# CPT Code Changes: E/M Levels



## Scout4413 (Dec 26, 2013)

HI
Could someone elaborate further on the 2014 OPPS Final Rule : CPT Code Changes: Five E/M Levels for Facilities Eliminated and Replaced with One Code? I do the ER Professional E/M Levels. In the article I read it stated - ED visits will continue to have five levels based on each facilities internal point system.  Is this change for both the ED Facility and Professional leveling? We have a point system for our facility side and follow the CPT AMA guideslines for the professional side. 
Thank you for your help.


----------



## jimbo1231 (Dec 26, 2013)

*Not Happening*

Hi Pam,

I might be responsible for the confusion.

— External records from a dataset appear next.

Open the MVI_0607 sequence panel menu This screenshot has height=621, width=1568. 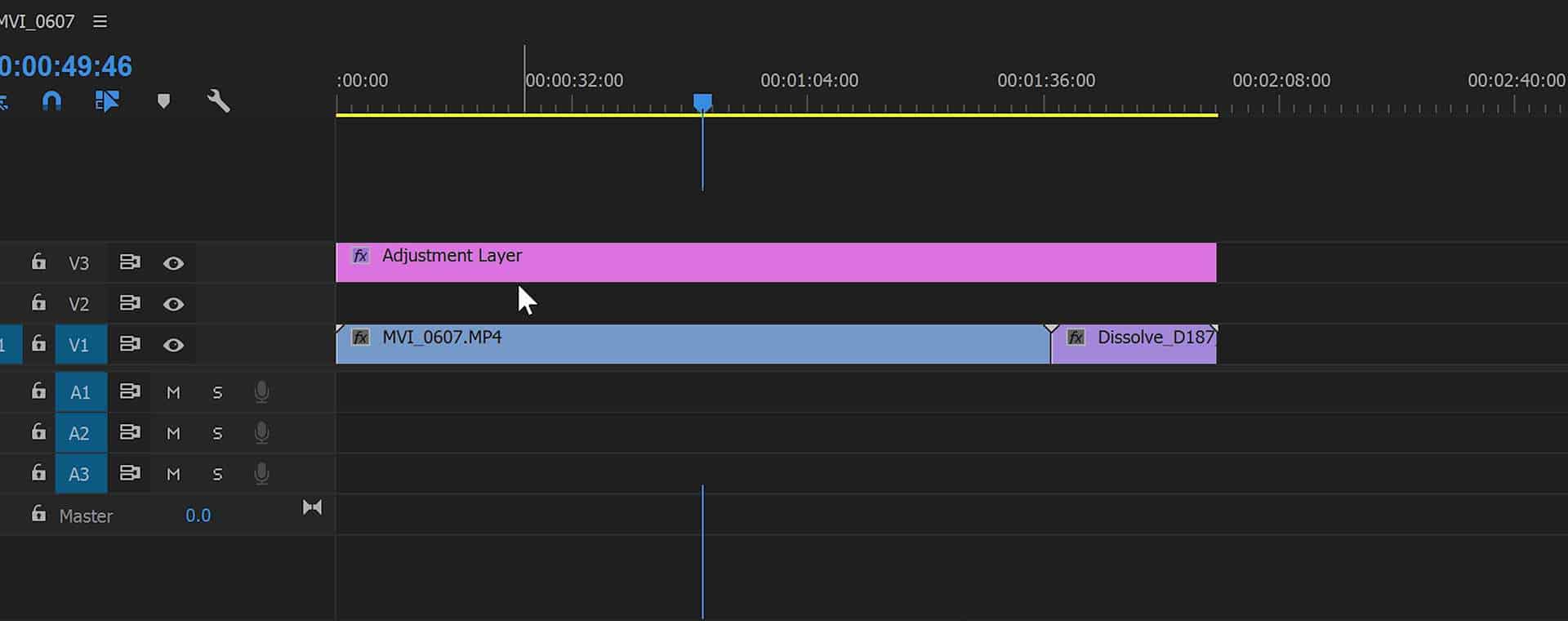[x=100, y=21]
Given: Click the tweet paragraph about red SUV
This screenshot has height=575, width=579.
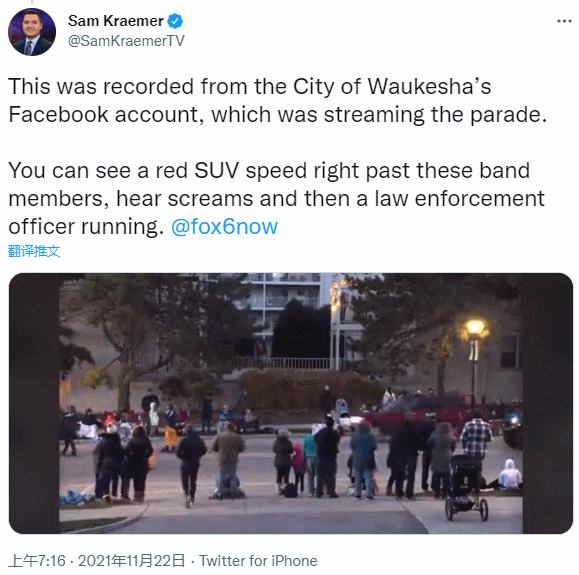Looking at the screenshot, I should 276,198.
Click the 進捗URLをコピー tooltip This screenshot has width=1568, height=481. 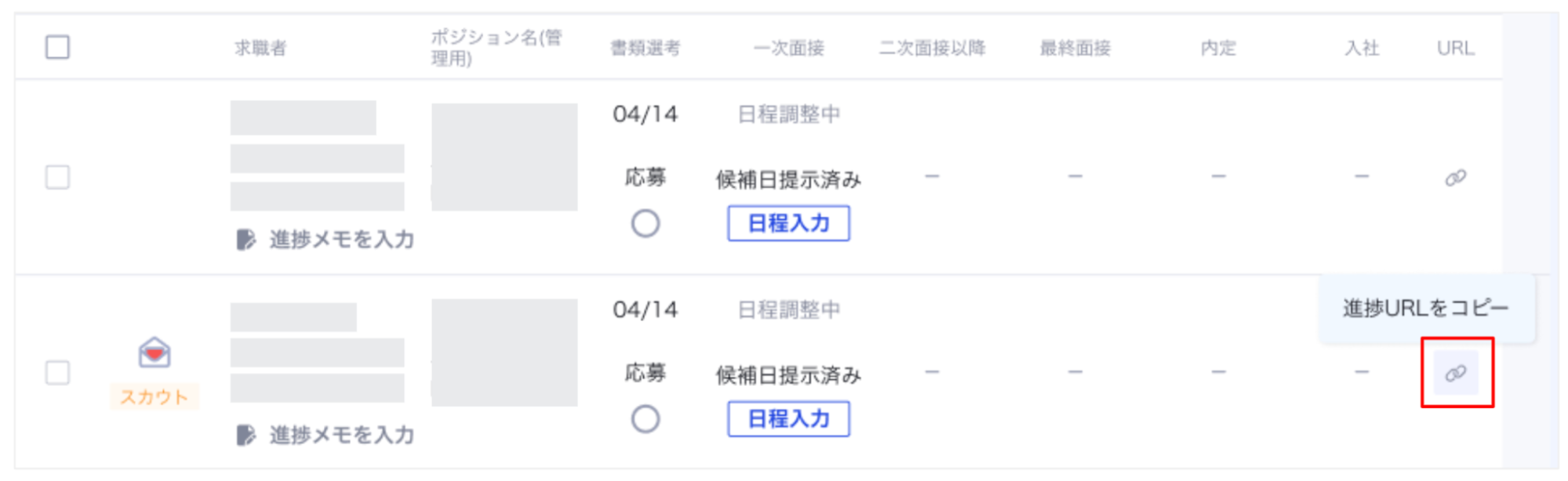[1425, 308]
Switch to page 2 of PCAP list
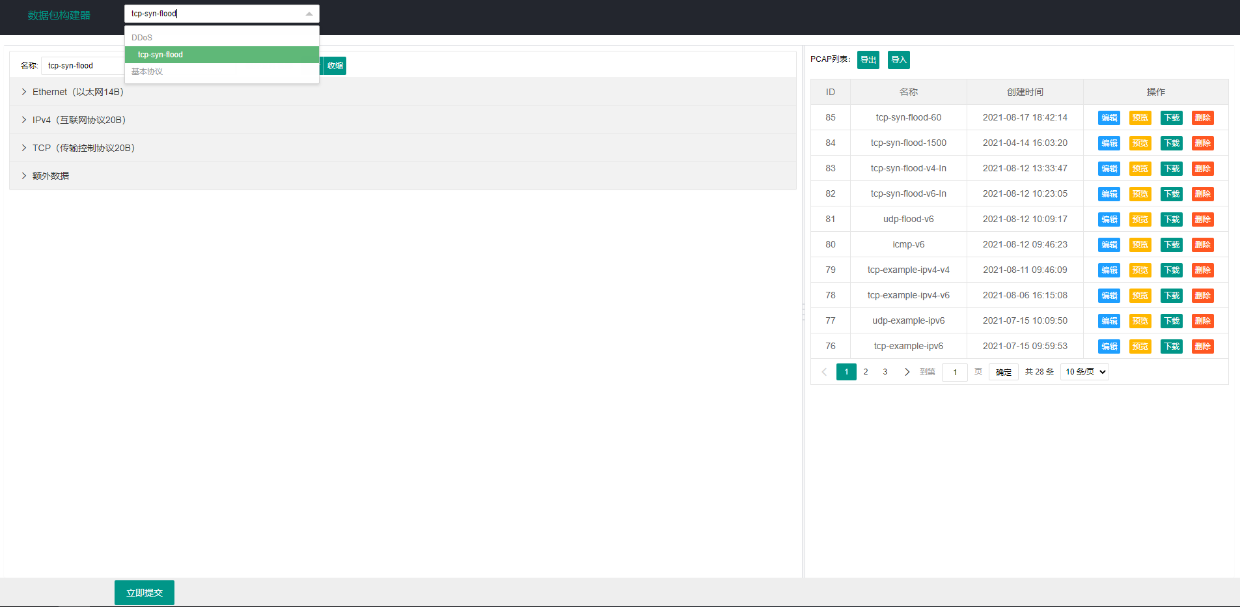1240x607 pixels. [x=866, y=372]
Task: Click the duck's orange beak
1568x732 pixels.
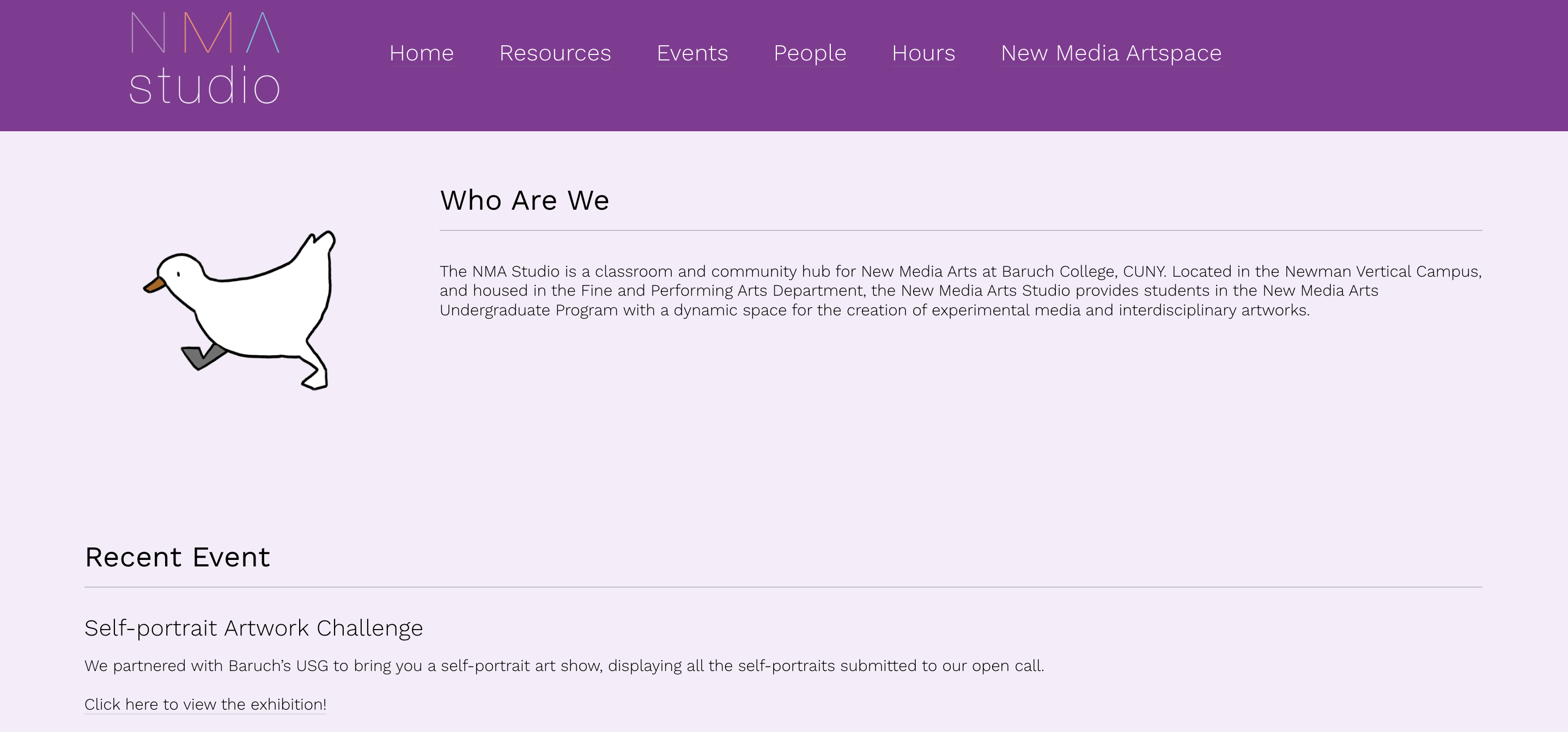Action: coord(155,285)
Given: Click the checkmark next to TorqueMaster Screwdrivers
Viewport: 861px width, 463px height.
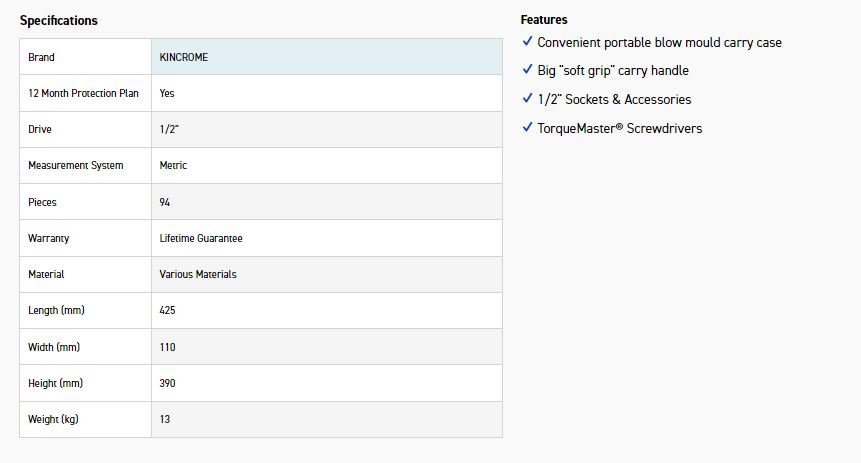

I wrote something for AAPC about the CMS proposal to reduce the 5 ED Levels to 1 for facility coding only. CMS has decided to delay indefinitely that change. And there was no proposal to reduce the 5 ED physician Levels to 1. You are OK continuing to use your point system on the facility side (as long as it reasonable reflects ED resources utilized) and physician CMS Guidelines for the ED physician services.
Only Hospital Outpatient Facility Codes were reduced to one HCPC. Again not the Emergency Department Codes.

Jim S.


----------



## Scout4413 (Dec 26, 2013)

*Cpt ed e/m*

Jim
Thank you for the clarification. 
Pam


----------



## ejias (Jan 24, 2014)

*New Facility E/M*

I work in a facility and we are trying to adjust to the new G-code that will replace the 992.. codes previously used to describe the facility portion of an outpatient clinic visit under Rev Code 510.  Since there were previously 5 levels each for established and new patients.  I am trying to work with our controller to assign an appropriate fee and process.  How are others setting up this new code in the CDC?  Are you substituting the new G-code for each of the levels of 992.. codes with varying charges or are you simply assigning 1 charge for the G-code at a single level?
Thanks


----------